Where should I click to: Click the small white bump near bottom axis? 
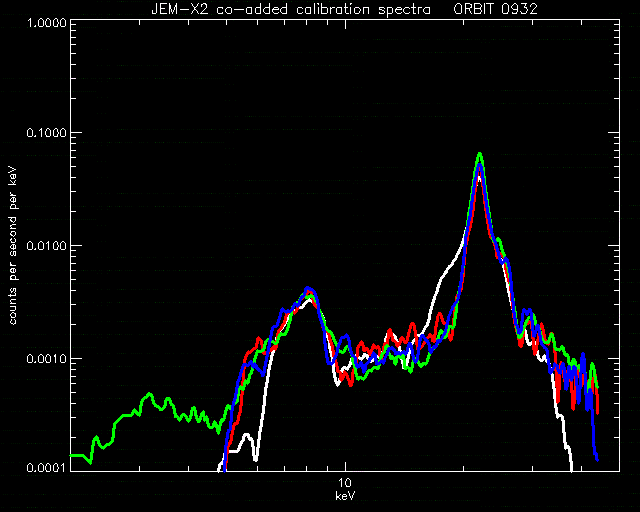[x=246, y=435]
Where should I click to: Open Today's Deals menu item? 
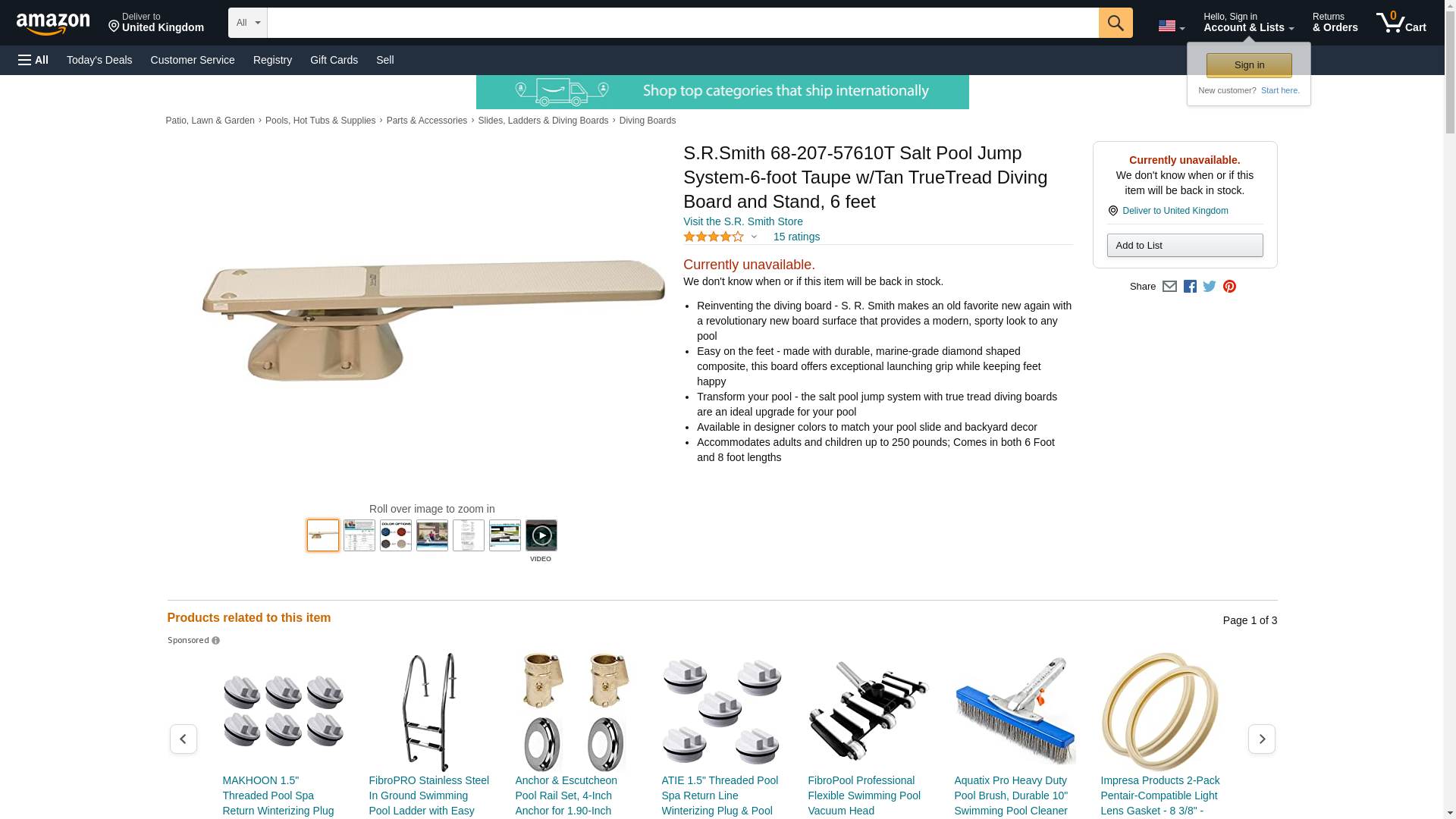tap(99, 60)
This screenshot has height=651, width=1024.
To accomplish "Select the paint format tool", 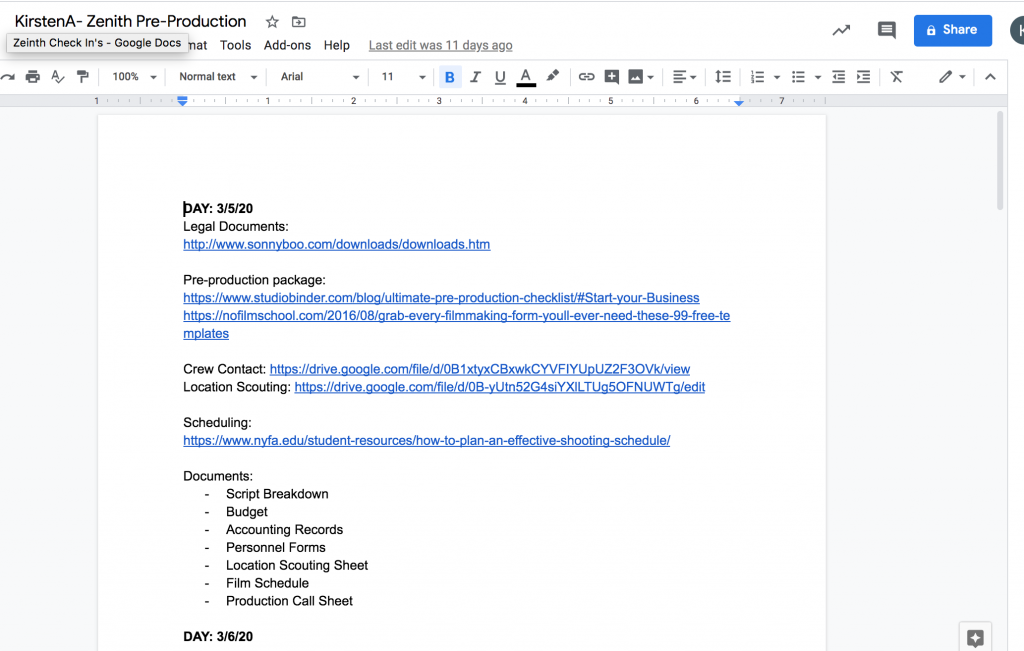I will [x=82, y=77].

====================

- _WHAT YOU ARE ASKED TO DO_: Pick out each line of the material above that has the word "Where" in it.

- _EXERCISE RESULT_:
Where should I click to: Click the small white bump near bottom axis? 
Where should I click to: Open Today's Deals menu item? 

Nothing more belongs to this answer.